Florida Justices Pariente, Lewis, and Quince: Making Taxpayers Pay for 'Acts of God'?

October 21, 2012 - 6:00pm

In this latest installment in our exclusive series on the three Florida Supreme Court justices up for retention on the November ballot, Sunshine State News takes a look at a ruling that could have opened taxpayers up to innumerable lawsuits for natural happenings beyond their control.

Although Justices Barbara Pariente, R. Fred Lewis, and Peggy Quince are insisting that voters should ignore their rulings when they head to the polls, and consider only whether these justices have ever committed a crime, their critics and other legal scholars say otherwise, i.e., that it is absolutely relevant to their retention that voters consider whether these justices are interpreting relevant law according to its original public meaning, or whether they are activists who ignore the law and impose their own personal moral philosophy on cases that come before them.

(For the last several weeks Sunshine State News has unsuccessfully reached out to the three justices [who are traveling around the state to sit down with newspaper editorial boards] to interview for this series.)
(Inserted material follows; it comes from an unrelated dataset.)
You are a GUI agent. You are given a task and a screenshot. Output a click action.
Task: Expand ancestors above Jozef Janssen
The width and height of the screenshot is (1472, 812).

In March 2005, the Florida Supreme Court issued its ruling in the case Breaux v. City of Miami Beach. The case was brought by the estates of two swimmers who drowned from rip currents in the ocean, near the 29th Street beach area of the City of Miami Beach.

Under the common law the centuries-in-the making, unwritten body of law that governs tort actions unless federal or state statutes explicitly override it an owner or controller of property owes a special duty of care to anyone he explicitly or implicitly invites onto the property: he must keep the premises in a reasonably safe condition and warn the public of any dangerous conditions the owner knows or should know about. An owner even a governmental owner will be held liable for negligence if he fails in this duty.

(State and local governments were traditionally immune, under the common law, from being sued in court, but Florida voluntarily waived this immunity through a statute the Legislature passed in 1976.)

An appeals court dismissed the plaintiffs suit, on the grounds that the City did not control the [swimming] area or undertake a particular responsibility to do so, and so was not subject to the common law tort of negligence.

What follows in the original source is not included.